Primary LanguageGoMIT LicenseMIT

tempo

Go implementation of Facebook's GorillaDB: an in-memory write-through cache for time-series data

import (
  "time"
  "github.com/s4ayub/tempo"
)

func main() {
  // A time series is the underlying data structure behind the time series map.
  // A user of the package will never interact with the TimeSeries struct, but the
  // example code highlights our implementation of the delta-of-delta encoding for time and XOR encoding for values.

  startTime := time.Now()
  ts := NewTimeSeries(startTime)

  t1 := startTime.Add(time.Second * time.Duration(60)).Unix() // store in seconds
  ts.timeEncode(t1)
  ts.dataEncode(2)

  t2 := t1.Add(time.Second * time.Duration(60)).Unix()
  ts.timeEncode(t2)
  ts.dataEncode(3)
  
  fmt.Println(ts)
}

Changes to the encoding scheme:

Tempo stores its timestamps and data values in a single byte-stream (for now).

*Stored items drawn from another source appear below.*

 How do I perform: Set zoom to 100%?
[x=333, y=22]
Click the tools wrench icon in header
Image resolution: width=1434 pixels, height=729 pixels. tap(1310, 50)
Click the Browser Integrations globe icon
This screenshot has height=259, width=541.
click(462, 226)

The encoding schemes used by GorillaDB takes advantage of bit-level granularity.

Here, we discuss how we changed the algorithms to be byte-friendly, and the ramifications for doing so.

Timeseries encoding scheme:

  1. The tag bits are always stored in 8 bits instead of 4.

    • The compression ratio for timestamps is reduced
  2. The value bits associated with each tag is changed:

    • [0] -> 0 bits (the same as before)

    • [-63, 64] -> 8 bits

    • [-255, 256] -> 16 bits

    • [-2047, 2048] -> 16 bits

    • [Otherwise] -> 32 bits (the same as before)

    • Again, the compression ratio drops as unused bits are added.

    • [-255, 256] for example, requires only 9 bits but 16 bits are reserved.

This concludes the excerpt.